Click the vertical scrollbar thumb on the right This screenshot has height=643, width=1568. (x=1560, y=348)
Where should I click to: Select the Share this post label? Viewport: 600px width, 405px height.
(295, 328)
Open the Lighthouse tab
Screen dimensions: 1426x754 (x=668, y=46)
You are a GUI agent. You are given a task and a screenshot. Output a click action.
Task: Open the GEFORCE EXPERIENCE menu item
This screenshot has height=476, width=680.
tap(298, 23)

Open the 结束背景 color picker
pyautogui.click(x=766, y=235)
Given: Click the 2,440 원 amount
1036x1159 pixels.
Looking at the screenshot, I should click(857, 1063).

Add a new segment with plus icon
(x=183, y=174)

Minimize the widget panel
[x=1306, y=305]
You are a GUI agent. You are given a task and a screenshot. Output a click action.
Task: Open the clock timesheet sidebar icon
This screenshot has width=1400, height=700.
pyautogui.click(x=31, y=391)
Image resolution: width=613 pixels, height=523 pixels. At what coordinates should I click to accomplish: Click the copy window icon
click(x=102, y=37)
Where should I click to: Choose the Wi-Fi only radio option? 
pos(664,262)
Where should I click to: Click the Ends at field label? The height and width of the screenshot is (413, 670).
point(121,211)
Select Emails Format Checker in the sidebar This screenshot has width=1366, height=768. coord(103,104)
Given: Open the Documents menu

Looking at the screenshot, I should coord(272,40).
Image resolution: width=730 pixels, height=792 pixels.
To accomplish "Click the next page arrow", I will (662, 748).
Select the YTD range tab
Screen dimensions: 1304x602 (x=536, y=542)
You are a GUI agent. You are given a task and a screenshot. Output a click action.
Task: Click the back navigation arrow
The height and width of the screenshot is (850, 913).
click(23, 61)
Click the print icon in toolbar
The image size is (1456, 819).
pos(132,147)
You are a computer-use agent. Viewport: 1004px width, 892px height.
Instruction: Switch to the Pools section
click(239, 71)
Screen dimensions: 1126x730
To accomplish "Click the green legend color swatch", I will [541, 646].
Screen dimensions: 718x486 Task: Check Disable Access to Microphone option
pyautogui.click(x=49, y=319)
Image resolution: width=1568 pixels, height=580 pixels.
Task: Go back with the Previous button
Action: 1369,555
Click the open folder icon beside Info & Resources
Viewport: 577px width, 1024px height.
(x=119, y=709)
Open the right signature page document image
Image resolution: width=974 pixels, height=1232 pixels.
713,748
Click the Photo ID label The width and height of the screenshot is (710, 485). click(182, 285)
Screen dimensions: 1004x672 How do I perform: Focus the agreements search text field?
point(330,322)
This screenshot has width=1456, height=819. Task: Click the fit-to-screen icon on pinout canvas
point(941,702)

#####

### TASK DETAILS
Reproduce each line of the material above precisely.

### YOUR SOLUTION
Click the vertical scrollbar thumb on the right This screenshot has height=643, width=1568. (x=1560, y=348)
Where should I click to: Select the Share this post label? Viewport: 600px width, 405px height.
(295, 328)
Open the Lighthouse tab
Screen dimensions: 1426x754 (x=668, y=46)
You are a GUI agent. You are given a task and a screenshot. Output a click action.
Task: Open the GEFORCE EXPERIENCE menu item
This screenshot has height=476, width=680.
tap(298, 23)

Open the 结束背景 color picker
pyautogui.click(x=766, y=235)
Given: Click the 2,440 원 amount
1036x1159 pixels.
Looking at the screenshot, I should click(857, 1063).

Add a new segment with plus icon
(x=183, y=174)

Minimize the widget panel
[x=1306, y=305]
You are a GUI agent. You are given a task and a screenshot. Output a click action.
Task: Open the clock timesheet sidebar icon
This screenshot has width=1400, height=700.
pyautogui.click(x=31, y=391)
Image resolution: width=613 pixels, height=523 pixels. At what coordinates should I click to accomplish: Click the copy window icon
click(x=102, y=37)
Where should I click to: Choose the Wi-Fi only radio option? 
pos(664,262)
Where should I click to: Click the Ends at field label? The height and width of the screenshot is (413, 670).
point(121,211)
Select Emails Format Checker in the sidebar This screenshot has width=1366, height=768. coord(103,104)
Given: Open the Documents menu

Looking at the screenshot, I should coord(272,40).
Image resolution: width=730 pixels, height=792 pixels.
To accomplish "Click the next page arrow", I will (662, 748).
Select the YTD range tab
Screen dimensions: 1304x602 (x=536, y=542)
You are a GUI agent. You are given a task and a screenshot. Output a click action.
Task: Click the back navigation arrow
The height and width of the screenshot is (850, 913).
click(23, 61)
Click the print icon in toolbar
The image size is (1456, 819).
pos(132,147)
You are a computer-use agent. Viewport: 1004px width, 892px height.
Instruction: Switch to the Pools section
click(239, 71)
Screen dimensions: 1126x730
To accomplish "Click the green legend color swatch", I will [541, 646].
Screen dimensions: 718x486 Task: Check Disable Access to Microphone option
pyautogui.click(x=49, y=319)
Image resolution: width=1568 pixels, height=580 pixels.
Task: Go back with the Previous button
Action: 1369,555
Click the open folder icon beside Info & Resources
Viewport: 577px width, 1024px height.
(x=119, y=709)
Open the right signature page document image
Image resolution: width=974 pixels, height=1232 pixels.
713,748
Click the Photo ID label The width and height of the screenshot is (710, 485). click(182, 285)
Screen dimensions: 1004x672 How do I perform: Focus the agreements search text field?
point(330,322)
This screenshot has width=1456, height=819. Task: Click the fit-to-screen icon on pinout canvas
point(941,702)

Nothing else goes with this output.